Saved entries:
#####
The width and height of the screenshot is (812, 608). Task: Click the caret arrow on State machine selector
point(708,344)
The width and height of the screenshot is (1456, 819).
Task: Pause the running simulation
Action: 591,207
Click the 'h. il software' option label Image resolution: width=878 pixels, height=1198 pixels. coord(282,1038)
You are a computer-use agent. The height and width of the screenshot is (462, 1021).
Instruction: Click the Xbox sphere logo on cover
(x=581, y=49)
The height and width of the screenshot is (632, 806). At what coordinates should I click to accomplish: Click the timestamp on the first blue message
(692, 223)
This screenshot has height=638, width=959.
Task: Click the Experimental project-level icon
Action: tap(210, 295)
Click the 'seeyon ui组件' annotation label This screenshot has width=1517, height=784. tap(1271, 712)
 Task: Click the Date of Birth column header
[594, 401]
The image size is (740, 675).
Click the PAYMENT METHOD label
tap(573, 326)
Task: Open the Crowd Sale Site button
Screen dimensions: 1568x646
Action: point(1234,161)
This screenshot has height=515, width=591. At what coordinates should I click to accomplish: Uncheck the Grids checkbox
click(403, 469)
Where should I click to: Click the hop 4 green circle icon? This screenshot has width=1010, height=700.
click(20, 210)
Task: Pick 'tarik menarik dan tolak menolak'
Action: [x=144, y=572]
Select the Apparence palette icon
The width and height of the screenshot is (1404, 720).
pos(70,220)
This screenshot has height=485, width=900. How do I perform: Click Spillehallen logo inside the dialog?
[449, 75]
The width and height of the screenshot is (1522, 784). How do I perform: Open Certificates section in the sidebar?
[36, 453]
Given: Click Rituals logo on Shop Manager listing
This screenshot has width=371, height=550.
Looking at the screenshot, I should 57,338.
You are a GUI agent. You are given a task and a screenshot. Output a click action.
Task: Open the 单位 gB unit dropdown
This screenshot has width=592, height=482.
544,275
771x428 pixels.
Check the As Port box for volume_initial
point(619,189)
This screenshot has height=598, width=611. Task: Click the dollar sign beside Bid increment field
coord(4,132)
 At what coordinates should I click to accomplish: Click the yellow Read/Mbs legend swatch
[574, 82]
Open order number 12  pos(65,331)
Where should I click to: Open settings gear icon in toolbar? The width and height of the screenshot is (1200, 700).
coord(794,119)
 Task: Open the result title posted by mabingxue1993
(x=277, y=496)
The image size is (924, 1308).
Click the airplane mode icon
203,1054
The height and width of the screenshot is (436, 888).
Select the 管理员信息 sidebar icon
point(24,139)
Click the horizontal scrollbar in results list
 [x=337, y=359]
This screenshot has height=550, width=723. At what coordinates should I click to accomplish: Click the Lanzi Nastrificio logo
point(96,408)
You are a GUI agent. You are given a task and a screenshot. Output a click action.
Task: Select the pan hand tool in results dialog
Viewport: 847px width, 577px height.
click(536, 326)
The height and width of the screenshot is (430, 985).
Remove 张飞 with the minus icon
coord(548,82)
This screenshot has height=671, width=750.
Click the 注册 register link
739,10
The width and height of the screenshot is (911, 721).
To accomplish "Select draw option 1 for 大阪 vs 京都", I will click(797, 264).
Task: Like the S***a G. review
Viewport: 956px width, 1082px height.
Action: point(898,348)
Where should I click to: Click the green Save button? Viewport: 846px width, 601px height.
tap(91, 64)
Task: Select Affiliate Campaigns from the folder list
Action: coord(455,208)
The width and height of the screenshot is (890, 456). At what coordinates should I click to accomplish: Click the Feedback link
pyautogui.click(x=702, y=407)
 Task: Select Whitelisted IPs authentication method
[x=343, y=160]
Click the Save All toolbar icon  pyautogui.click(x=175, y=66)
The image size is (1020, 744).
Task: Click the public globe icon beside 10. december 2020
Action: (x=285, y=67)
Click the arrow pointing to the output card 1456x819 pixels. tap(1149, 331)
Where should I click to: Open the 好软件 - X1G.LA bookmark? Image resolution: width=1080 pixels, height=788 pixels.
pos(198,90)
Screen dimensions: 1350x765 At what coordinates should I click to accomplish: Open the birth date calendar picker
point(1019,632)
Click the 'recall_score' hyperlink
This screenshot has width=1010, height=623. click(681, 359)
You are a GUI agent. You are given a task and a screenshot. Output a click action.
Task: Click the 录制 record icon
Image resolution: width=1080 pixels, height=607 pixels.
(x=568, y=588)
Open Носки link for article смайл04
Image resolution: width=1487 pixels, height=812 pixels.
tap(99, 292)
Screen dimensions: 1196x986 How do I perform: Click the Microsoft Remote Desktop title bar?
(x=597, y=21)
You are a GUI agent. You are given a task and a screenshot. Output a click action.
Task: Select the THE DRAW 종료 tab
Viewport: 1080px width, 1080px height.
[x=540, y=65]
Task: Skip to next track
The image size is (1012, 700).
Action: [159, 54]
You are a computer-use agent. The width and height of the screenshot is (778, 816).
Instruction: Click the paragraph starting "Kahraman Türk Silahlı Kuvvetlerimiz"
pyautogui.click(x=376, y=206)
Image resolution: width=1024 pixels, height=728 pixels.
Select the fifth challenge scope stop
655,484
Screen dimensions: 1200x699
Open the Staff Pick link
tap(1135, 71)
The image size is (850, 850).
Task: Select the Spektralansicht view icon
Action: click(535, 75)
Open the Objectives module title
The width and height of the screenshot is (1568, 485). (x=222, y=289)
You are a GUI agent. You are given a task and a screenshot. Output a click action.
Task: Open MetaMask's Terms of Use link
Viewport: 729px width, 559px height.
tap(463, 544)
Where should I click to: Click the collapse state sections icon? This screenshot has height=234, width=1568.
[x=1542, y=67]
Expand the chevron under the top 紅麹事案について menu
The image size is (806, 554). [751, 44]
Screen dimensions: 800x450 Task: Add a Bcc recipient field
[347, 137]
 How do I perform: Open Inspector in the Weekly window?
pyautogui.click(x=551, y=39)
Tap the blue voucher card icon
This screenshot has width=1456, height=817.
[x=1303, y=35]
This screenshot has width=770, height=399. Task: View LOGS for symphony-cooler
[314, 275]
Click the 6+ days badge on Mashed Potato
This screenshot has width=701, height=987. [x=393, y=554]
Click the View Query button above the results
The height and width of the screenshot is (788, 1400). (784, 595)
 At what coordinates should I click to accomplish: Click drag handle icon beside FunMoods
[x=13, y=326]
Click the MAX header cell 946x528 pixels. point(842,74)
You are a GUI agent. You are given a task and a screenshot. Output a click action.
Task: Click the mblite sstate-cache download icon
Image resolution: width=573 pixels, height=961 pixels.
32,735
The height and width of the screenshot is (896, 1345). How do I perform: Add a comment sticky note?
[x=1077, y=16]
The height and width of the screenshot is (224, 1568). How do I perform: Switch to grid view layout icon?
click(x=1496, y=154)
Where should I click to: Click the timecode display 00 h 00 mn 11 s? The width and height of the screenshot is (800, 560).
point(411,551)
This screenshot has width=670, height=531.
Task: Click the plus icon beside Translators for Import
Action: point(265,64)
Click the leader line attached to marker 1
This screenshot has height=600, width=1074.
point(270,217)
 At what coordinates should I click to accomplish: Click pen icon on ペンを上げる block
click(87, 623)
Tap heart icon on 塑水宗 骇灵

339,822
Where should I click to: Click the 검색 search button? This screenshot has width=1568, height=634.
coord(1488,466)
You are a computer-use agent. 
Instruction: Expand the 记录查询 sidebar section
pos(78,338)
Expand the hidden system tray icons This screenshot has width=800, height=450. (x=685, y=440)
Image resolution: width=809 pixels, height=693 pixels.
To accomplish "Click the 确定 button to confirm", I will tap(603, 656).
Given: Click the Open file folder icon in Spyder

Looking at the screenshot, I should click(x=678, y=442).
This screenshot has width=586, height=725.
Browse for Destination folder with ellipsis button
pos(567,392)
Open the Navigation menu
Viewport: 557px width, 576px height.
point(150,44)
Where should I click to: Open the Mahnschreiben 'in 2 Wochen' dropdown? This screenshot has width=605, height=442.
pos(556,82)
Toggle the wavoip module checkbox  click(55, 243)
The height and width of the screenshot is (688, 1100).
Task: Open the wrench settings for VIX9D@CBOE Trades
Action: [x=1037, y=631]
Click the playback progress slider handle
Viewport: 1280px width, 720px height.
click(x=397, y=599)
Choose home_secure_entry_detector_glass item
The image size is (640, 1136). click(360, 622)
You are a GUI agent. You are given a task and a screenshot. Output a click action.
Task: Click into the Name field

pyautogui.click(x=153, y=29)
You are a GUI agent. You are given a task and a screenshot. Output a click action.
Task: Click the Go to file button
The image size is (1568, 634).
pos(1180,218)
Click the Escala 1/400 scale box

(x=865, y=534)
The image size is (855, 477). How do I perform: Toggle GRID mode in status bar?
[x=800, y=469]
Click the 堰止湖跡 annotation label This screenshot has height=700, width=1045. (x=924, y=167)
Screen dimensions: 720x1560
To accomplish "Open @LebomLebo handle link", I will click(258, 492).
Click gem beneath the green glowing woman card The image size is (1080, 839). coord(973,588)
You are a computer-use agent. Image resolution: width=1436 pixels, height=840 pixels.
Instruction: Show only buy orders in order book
#####
An exact repeat of the lines from the one containing "The image size is (855, 477)." through the final line above, both included, is the whole answer.

The image size is (855, 477). How do I perform: Toggle GRID mode in status bar?
[x=800, y=469]
Click the 堰止湖跡 annotation label This screenshot has height=700, width=1045. (x=924, y=167)
Screen dimensions: 720x1560
To accomplish "Open @LebomLebo handle link", I will click(258, 492).
Click gem beneath the green glowing woman card The image size is (1080, 839). coord(973,588)
You are a computer-use agent. Image resolution: width=1436 pixels, height=840 pixels.
Instruction: Show only buy orders in order book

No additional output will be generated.